Among the headlines surrounding Michigan State University's road to the 2019 Final Four was one about the MSU cheer team and Spartan Brass pep band being left off the team's two-hour charter flight to Minneapolis. The Detroit News, through a Freedom of Information Act request, sought to find out just who was on that plane that forced 43 band and cheer members endure a 10-hour bus ride instead.
The paper found in a heavily redacted copy of the 144-page manifest provided by Michigan State that more than 30 spouses, children and other relatives of basketball coaches and university and athletic-department staffers traveled on the airplane.

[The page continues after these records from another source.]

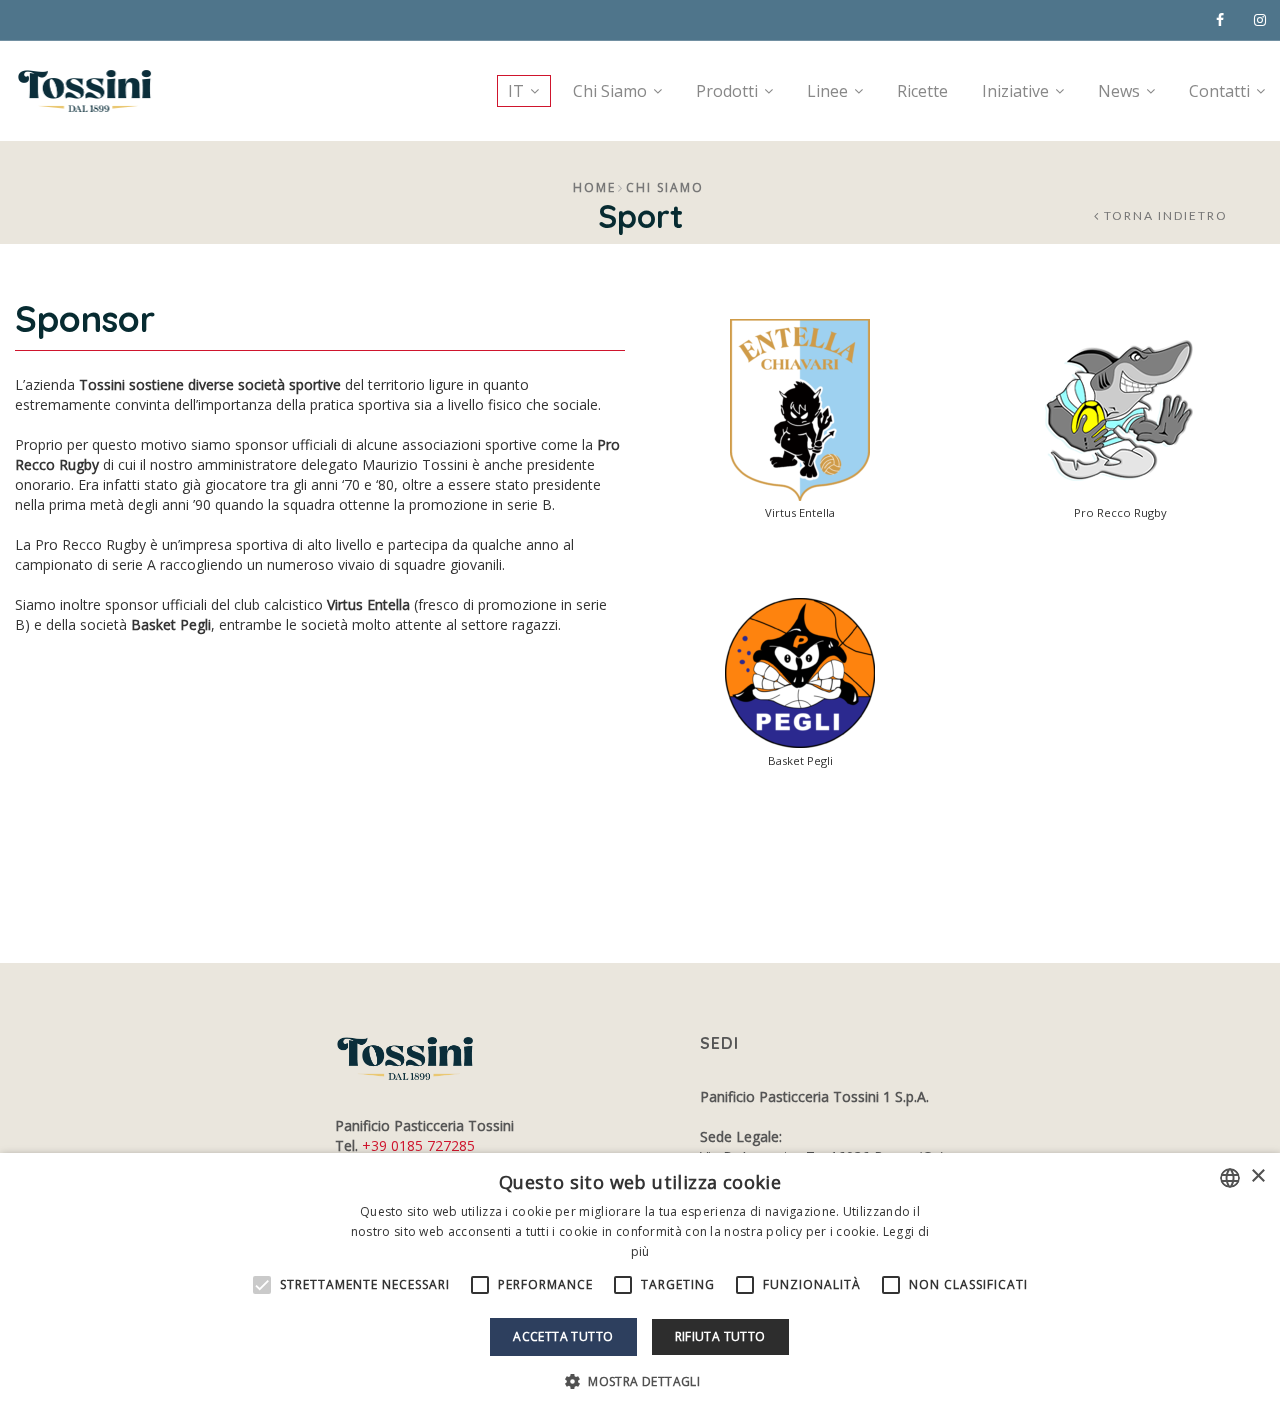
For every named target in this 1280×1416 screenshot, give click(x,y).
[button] (640, 1381)
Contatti (1219, 91)
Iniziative (1015, 91)
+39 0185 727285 (418, 1145)
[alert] (640, 1284)
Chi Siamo (610, 91)
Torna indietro (1166, 216)
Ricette (922, 91)
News (1119, 91)
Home (594, 187)
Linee (827, 91)
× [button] (1257, 1176)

As reported by The News, of the 144 names on the official travel manifest, MSU redacted 64 of them, citing privacy provisions. Sixteen of the blacked-out names are known to be players on the basketball team, and 15 more are student managers. Many of the remaining blacked-out names also are known to be names of staffers' children under the age of 18. Because the manifest lists names in alphabetical order, it sometimes is clear which blacked-out names are underage sons or daughters of a basketball or university staff member, putting the total count of relatives on board at, conservatively, more than 30.

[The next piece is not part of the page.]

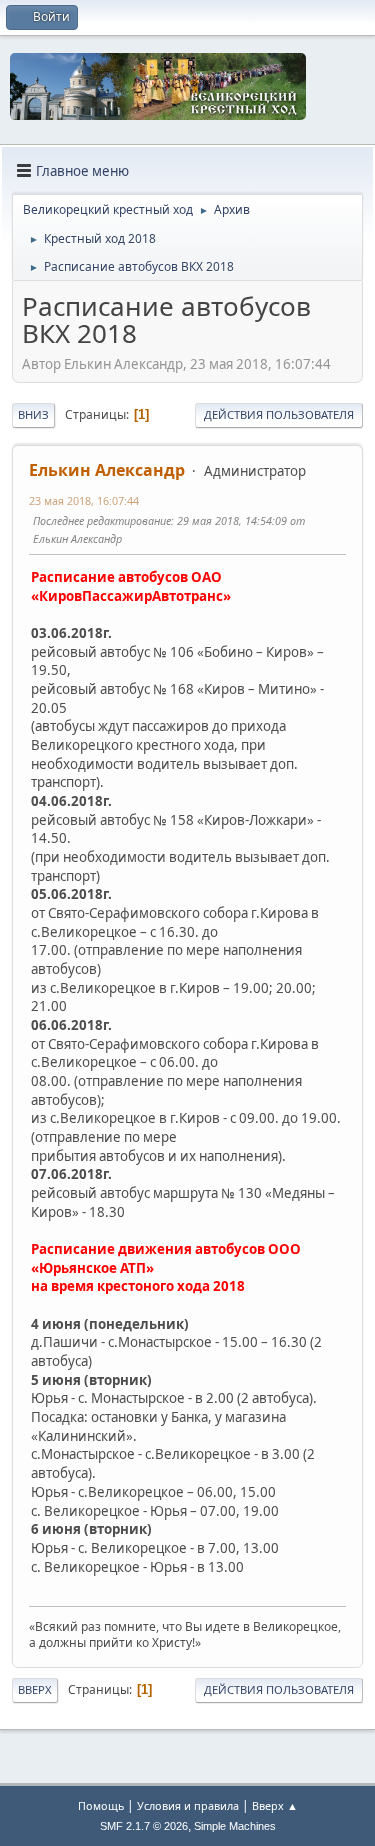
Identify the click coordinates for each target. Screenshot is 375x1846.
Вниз (33, 414)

Of the 80 names that weren't redacted, at least 22 are spouses, children or relatives of MSU employees, including at least two relatives of head coach Tom Izzo's long-time executive secretary, and at least five relatives of Lupe Izzo, the head coach's wife. There are some donors listed, too, including George and Maria Johnson, who endowed a scholarship for Michigan State men's basketball managers.
Only one current member of the eight-person Board of Trustees, Joel Ferguson, was listed as being on the chartered plane, and he brought at least one guest. Trustees are permitted to bring guests. Other trustees made their own travel arrangements. When reached by The News, Ferguson called the travel manifest "a non-issue," adding, "it must be a slow news day," before he went on to say he didn't want to be quoted.
One former trustee, David Porteous, who's now a trustee of Michigan State's law college board, was on the plane, as was interim president Satish Udpa and wife Lalita.
The decision to bump the band and cheer team to an MSU-sponsored bus sparked social media outrage at the time, but the university defended itself then by stating, "The further a team goes in NCAA Tournament play, the greater the personnel needs are to staff and support the team’s appearance, especially during the Final Four."
No further comment from the university or athletic department was made in light of the manifest release.